What led to a growth in literacy? How many people were literate?

The surge in childhood education in the eighteenth century led to a remarkable growth in literacy between 1600 and 1800. Whereas in 1600 only one male in six was barely literate in France and Scotland, and one in four in England, by 1800 almost nine out of ten Scottish males, two out of three French males, and more than half of English males were literate. In all three countries, most of the gains occurred in the eighteenth century. Women were also increasingly literate, although they lagged behind men.

What choices did women with unwanted pregnancies have?

The young woman who could not provide for an unwanted child had few choices, especially if she had no prospect of marriage. Abortions were illegal, dangerous, and apparently rare. In desperation, some women, particularly in the countryside, hid unwanted pregnancies, delivered in secret, and smothered their newborn infants.

Who wrote Common Sense? What did the author say in it?

Thomas Paine, author of some of the most influential texts of the American Revolution, was an English corset-maker's son who left school at age twelve and carried on his father's trade before emigrating to the colonies. His 1776 pamphlet Common Sense attacked the weight of custom and the evils of government against the natural society of men. This text, which sold 120,000 copies in its first months of publication, is vivid proof of working people's reception of Enlightenment ideas.

What was milk used for?

Too precious to drink, milk was used to make cheese and butter, which peasants sold in the market to earn cash for taxes and land rents.

What activities were done for amusement/fun?

Towns and cities offered a wider range of amusements, including pleasure gardens, theaters, and lending libraries. Urban fairs featured prepared foods, acrobats, and conjuring acts. Leisure activities were another form of consumption marked by growing commercialization. For example, commercial, profit-making spectator sports emerged in this period, including horse races, boxing matches, and bullfights.

What was rural wet nursing?

Unable to afford live-in wet nurses, they often turned to the cheaper services of women in the countryside. Rural wet-nursing was a widespread business in the eighteenth century, conducted within the framework of the putting-out system. The traffic was in babies rather than in yarn or cloth, and two or three years often passed before the wet-nurse worker in the countryside finished her task.
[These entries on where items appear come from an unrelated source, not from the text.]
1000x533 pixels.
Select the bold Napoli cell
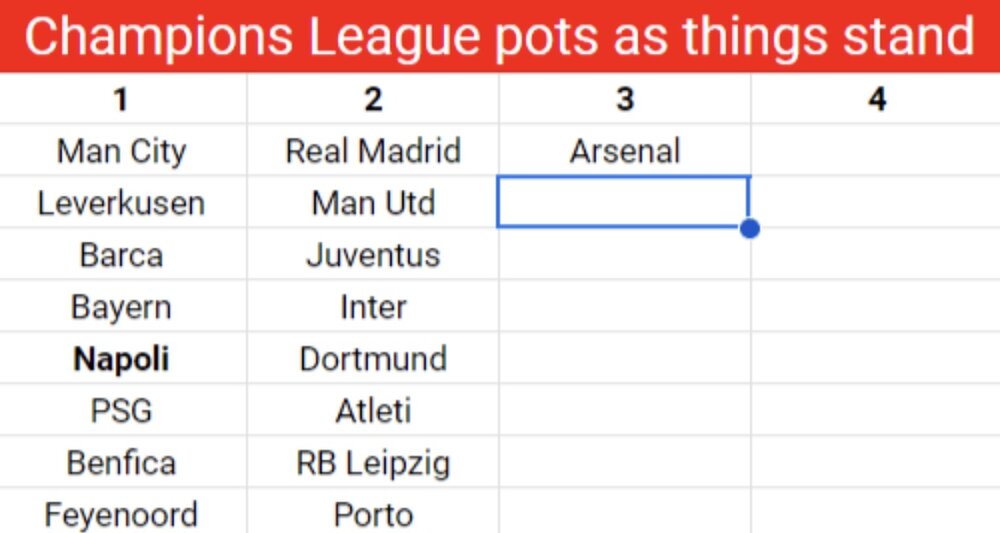click(x=122, y=359)
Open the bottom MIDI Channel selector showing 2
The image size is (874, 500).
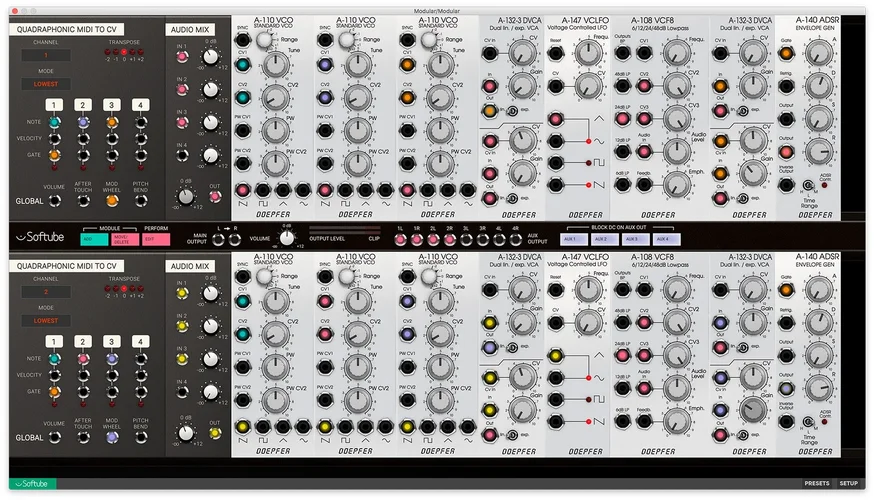[x=44, y=292]
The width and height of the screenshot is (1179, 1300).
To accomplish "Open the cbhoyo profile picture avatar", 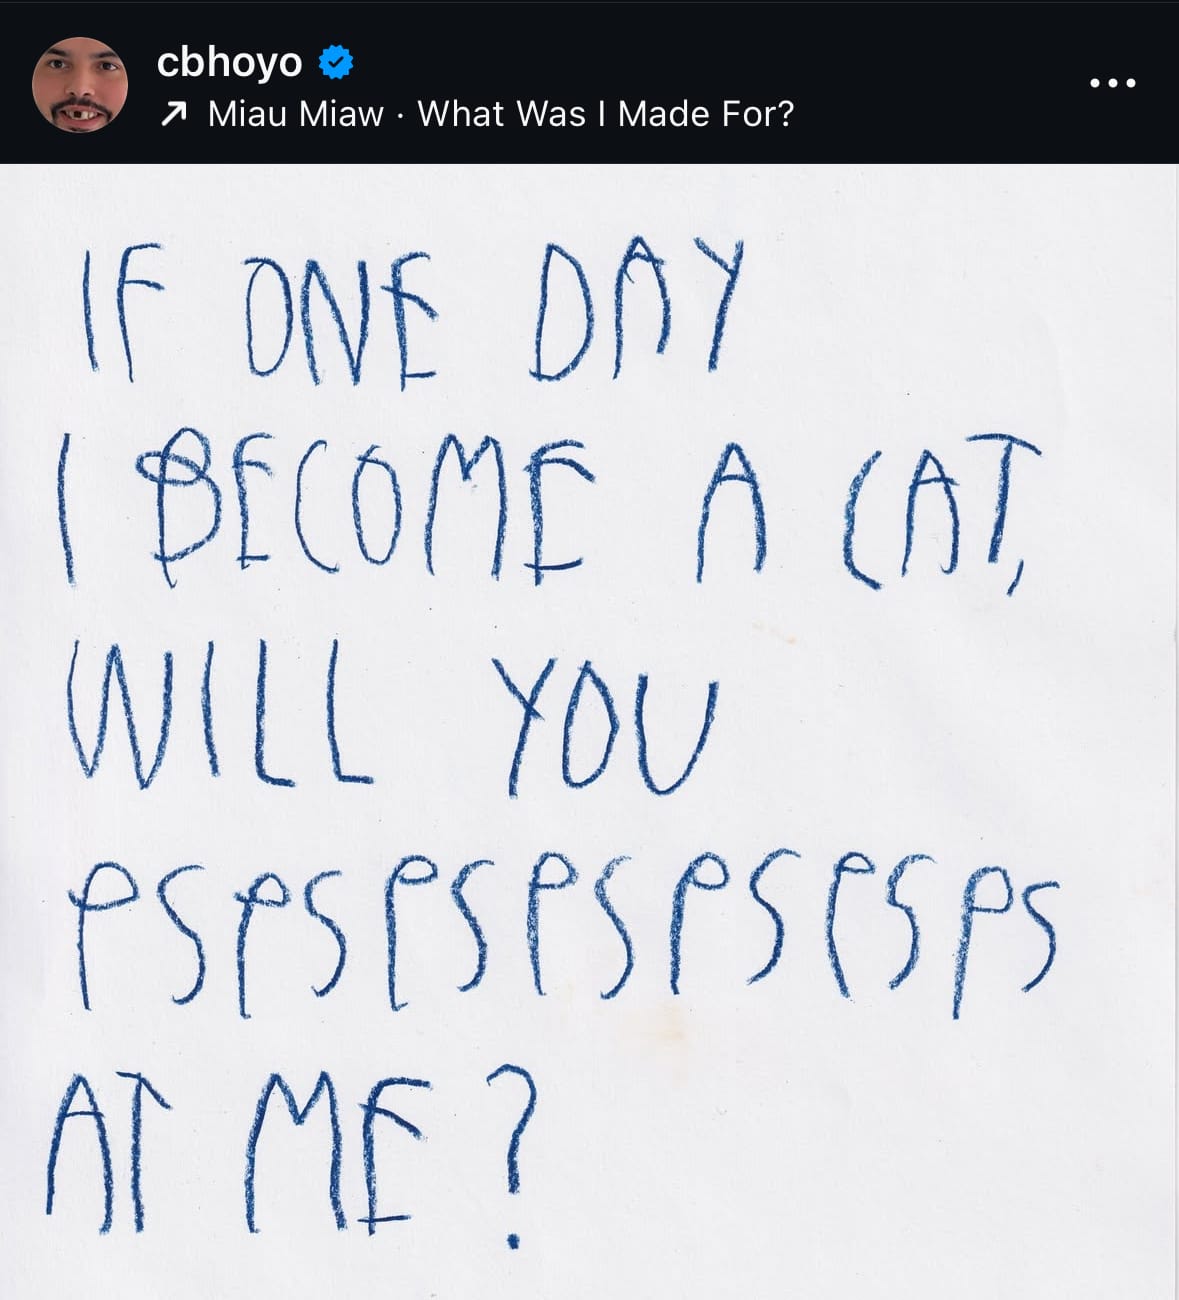I will [x=80, y=85].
How were urban working people exposed to Enlightenment thought

Urban working people were exposed to Enlightenment thought through the news and gossip that spread across city streets, workshops, markets, and taverns. They also had access to cheap pamphlets that helped translate Enlightenment critiques into ordinary language.

Who hired live-in wet nurses? What were wet nurses?

Wealthy women hired live-in wet nurses to suckle their babies (which usually meant sending the nurse's own infant away to be nursed by someone else). Working women in the cities also relied on wet nurses because they needed to earn a living.

How did peasants react when authorities pursued purification vigorously?

Where authorities pursued purification vigorously, as in Austria under Joseph II, pious peasants saw only an incomprehensible attack on age-old faith and drew back in anger.

What did the community pressure couples to do?

Where collective control over sexual behavior among youths failed, community pressure to marry often prevailed.

What opportunities were there for skilled women?

With the growth in production of finished goods for the emerging consumer economy during the eighteenth century, demand rose for skilled female labor and, with it, a wider range of jobs became available for women. Nevertheless, women still continued to earn much lower wages for their work than men.

Was childbirth dangerous?

Women who bore six children faced a cumulative risk of dying in childbirth of 5 to 10 percent, a thousand times as great as the risk in Europe today. They died from blood loss and shock during delivery and from infections caused by unsanitary conditions. The joy of pregnancy was thus shadowed by fear of loss of the mother or her child.